I have an endless jumper where a new platform gets instantiated after reaching the next platform by entering it’s box collider as trigger. Also when you enter the platform’s box collider the score gets inscreased by one.
But here is the problem, if the force on the jump is to low you still land on the same platform so the score gets increased although you are still on the same platform. How can I prevent this from happening without changing the settings on the jumpforce? I was thinking on checking if I’m still on the same platform, but since I’m new to Unity I don’t know really where to start.
What are you using right now to detect if you landed on a platform?
You can put a box collider in trigger mode on each landing pad. When your character land on the plateform and touch the trigger, you increase the score then disable the collider. So even if you jump back on it, the collider won’t be there anymore so it won’t call the score increase.
I believe if you just assign the gameobject to a variable you can just compare gameobject to gameobject (which may check the id anyways).
However it would also depend. Is the goal only to avoid the last platform landed on or any platform landed on previously, thus only awarding points once for a platform.
The collider variable with store the instance id as well.
Assuming the collider on the player handles the score increase you could just do this;
Collider lastPlatformJumpedOn;
private void OnTriggerEnter(Collider other)
{
if (score > 0) //For when no platforms have been jumped on so we don't get a null exception
{
if (other != lastPlatformJumpedOn)
{
lastPlatformJumpedOn = other;
score += 10;
}
}
else
{
score += 10;
lastPlatformJumpedOn = other;
}
}
private GameObject foo;
void OnTriggerEnter(Collider c) {
if (whatever) foo = c.gameObjectt;
}
“foo” doesn’t contain the entire GameObject within itself. It’s a pointer to the actual GameObject in the scene, and in terms of memory it takes up basically the least amount of space that it’s possible for a variable to take up - IIRC exactly as much space as the int that you get from GetInstanceID, and a hell of a lot more useful. Pretty much the only time you’d ever prefer the instance ID is when you’re serializing, and even then it’s rarely useful.
Sorry for the late reply, different time zone.
But I got it almost working now except for the first start platform. That platform also gets instantiated.

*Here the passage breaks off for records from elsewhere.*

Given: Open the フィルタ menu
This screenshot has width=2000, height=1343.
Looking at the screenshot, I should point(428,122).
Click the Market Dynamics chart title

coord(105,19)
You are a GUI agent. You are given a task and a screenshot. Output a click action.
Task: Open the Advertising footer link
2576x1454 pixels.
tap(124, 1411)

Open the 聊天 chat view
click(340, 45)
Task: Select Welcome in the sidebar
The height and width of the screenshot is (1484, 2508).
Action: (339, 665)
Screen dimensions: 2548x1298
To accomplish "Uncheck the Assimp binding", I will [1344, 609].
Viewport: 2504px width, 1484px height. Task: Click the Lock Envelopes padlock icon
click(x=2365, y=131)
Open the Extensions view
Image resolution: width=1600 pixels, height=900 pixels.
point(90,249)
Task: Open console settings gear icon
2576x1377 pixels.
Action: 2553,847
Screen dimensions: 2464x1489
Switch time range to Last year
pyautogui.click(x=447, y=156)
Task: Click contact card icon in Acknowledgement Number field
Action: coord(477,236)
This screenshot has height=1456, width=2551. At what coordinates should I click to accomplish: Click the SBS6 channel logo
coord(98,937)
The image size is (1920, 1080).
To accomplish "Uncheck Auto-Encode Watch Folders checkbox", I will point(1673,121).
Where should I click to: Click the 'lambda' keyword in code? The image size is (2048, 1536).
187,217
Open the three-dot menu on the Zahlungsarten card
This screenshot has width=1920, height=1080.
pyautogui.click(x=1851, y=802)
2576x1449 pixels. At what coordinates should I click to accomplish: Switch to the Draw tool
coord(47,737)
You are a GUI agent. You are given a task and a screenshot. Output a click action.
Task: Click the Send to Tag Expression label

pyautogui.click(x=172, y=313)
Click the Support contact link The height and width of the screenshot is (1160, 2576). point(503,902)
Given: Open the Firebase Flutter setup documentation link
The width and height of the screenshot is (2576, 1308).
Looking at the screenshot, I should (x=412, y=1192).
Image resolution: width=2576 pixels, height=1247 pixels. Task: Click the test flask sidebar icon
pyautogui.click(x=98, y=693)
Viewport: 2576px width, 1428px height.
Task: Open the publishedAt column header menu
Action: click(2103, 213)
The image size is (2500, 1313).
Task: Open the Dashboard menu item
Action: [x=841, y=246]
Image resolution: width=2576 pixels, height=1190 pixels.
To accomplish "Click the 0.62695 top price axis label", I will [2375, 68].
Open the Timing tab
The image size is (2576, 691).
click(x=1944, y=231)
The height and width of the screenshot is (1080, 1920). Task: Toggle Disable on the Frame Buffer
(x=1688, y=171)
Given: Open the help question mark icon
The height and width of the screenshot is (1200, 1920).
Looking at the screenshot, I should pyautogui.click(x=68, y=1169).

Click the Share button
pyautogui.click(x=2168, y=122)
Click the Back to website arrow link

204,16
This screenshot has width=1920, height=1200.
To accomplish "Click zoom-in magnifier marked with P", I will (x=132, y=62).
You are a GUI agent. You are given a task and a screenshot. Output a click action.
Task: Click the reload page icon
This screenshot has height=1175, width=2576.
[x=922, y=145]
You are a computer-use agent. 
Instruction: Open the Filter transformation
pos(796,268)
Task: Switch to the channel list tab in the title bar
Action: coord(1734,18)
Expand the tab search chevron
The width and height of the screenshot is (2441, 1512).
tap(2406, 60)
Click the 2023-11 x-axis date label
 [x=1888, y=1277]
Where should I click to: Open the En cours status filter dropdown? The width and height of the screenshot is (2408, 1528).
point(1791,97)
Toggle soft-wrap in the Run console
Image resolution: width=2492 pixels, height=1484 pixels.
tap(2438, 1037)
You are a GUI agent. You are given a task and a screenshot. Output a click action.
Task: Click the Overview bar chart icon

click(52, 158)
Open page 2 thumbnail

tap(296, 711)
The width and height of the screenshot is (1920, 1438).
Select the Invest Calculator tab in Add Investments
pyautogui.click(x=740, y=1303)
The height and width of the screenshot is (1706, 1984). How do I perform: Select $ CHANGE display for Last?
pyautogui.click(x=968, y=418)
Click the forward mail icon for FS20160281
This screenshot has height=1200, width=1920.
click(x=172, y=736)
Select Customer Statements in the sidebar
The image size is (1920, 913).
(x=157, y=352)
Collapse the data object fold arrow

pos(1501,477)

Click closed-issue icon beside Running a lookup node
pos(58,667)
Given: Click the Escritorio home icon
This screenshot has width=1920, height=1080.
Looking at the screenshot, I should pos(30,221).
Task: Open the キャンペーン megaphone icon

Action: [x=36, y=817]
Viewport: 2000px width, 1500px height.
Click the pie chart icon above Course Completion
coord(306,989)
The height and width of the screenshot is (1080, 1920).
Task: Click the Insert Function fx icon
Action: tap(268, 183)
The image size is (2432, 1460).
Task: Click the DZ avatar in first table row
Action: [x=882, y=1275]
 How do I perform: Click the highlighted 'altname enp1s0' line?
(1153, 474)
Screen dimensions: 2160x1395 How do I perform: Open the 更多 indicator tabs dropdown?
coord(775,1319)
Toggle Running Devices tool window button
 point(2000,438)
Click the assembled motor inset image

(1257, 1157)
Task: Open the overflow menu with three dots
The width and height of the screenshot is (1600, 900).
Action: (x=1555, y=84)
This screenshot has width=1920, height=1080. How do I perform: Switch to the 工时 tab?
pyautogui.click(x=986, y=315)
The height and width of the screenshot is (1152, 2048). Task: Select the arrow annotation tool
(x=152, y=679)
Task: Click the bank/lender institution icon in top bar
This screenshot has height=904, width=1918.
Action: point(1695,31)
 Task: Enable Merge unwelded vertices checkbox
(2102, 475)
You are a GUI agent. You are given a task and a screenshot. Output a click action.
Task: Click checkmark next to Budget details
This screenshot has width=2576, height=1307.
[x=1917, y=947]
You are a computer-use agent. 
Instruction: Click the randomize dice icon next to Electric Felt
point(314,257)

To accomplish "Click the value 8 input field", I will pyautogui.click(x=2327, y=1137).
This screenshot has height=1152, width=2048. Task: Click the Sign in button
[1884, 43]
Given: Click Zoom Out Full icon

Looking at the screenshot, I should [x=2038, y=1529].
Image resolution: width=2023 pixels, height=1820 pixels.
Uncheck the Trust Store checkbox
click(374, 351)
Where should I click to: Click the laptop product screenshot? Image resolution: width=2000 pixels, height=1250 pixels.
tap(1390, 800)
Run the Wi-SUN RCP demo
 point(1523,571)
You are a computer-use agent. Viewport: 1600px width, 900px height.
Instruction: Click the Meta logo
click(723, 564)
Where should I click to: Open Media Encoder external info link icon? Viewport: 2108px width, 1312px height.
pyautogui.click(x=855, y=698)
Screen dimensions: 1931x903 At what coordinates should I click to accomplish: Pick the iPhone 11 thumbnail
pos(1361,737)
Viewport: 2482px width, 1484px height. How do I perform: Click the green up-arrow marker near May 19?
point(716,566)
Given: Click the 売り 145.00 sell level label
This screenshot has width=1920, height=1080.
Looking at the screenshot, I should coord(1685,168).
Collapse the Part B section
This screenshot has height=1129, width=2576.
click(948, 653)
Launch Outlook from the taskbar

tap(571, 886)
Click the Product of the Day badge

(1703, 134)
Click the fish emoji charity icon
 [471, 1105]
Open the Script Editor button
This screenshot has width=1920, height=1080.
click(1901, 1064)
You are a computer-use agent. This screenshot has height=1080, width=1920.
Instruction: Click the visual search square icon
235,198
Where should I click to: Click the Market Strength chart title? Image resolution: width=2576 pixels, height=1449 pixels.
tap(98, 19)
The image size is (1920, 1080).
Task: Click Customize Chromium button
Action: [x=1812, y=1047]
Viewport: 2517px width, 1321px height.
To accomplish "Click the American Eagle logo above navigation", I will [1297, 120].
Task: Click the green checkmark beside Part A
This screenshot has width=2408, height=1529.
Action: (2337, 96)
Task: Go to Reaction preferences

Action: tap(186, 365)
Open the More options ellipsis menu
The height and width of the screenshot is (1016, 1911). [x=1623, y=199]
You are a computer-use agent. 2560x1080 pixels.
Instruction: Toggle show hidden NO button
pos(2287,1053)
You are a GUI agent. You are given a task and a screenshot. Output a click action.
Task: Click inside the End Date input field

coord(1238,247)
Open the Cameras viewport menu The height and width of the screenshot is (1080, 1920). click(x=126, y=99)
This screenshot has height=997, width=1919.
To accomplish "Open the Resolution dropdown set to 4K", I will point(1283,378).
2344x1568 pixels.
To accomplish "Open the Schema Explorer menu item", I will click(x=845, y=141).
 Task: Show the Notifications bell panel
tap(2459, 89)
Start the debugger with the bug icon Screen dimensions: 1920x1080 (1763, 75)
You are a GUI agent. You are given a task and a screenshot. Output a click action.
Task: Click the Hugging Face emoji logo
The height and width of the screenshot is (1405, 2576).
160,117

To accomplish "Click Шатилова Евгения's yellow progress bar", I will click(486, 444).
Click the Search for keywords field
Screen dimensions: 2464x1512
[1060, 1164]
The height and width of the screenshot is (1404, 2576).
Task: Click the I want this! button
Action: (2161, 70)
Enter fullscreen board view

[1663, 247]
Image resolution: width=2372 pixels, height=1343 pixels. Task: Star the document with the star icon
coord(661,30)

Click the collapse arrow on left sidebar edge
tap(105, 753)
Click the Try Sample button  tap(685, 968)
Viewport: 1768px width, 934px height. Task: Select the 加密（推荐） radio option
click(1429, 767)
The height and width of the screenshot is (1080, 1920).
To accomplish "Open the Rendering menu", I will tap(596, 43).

The code now is as followed. The code is part of the character:
// Increment score and instantiate platform. Also check if last platform was allready landed on
if (ScoreManager.instance != null && GameManager.instance != null) {
if (ScoreManager.instance.IncrementScore () > 0) { //<------ This part gives an error
if (target != lastPlatformJumpedOn) {
lastPlatformJumpedOn = target;
ScoreManager.instance.IncrementScore ();
ScoreManager.instance.HighScore ();
GameManager.instance.CreateNewPlatformAndLerp (target.transform.position.x);
}
} else {
ScoreManager.instance.IncrementScore ();
GameManager.instance.CreateNewPlatformAndLerp (target.transform.position.x);
lastPlatformJumpedOn = target;
}
}
}
}
The problem with this is that I don’t know how to exactly compare the ScoreManager.instance.IncrementScore() with 0 in code. Still very new to coding.
This is how IncrementScore () looks like and also HighScore (): I don’t know exactly how to compare ScoreManager.instance.IncrementScore() against the score? Sorry still new.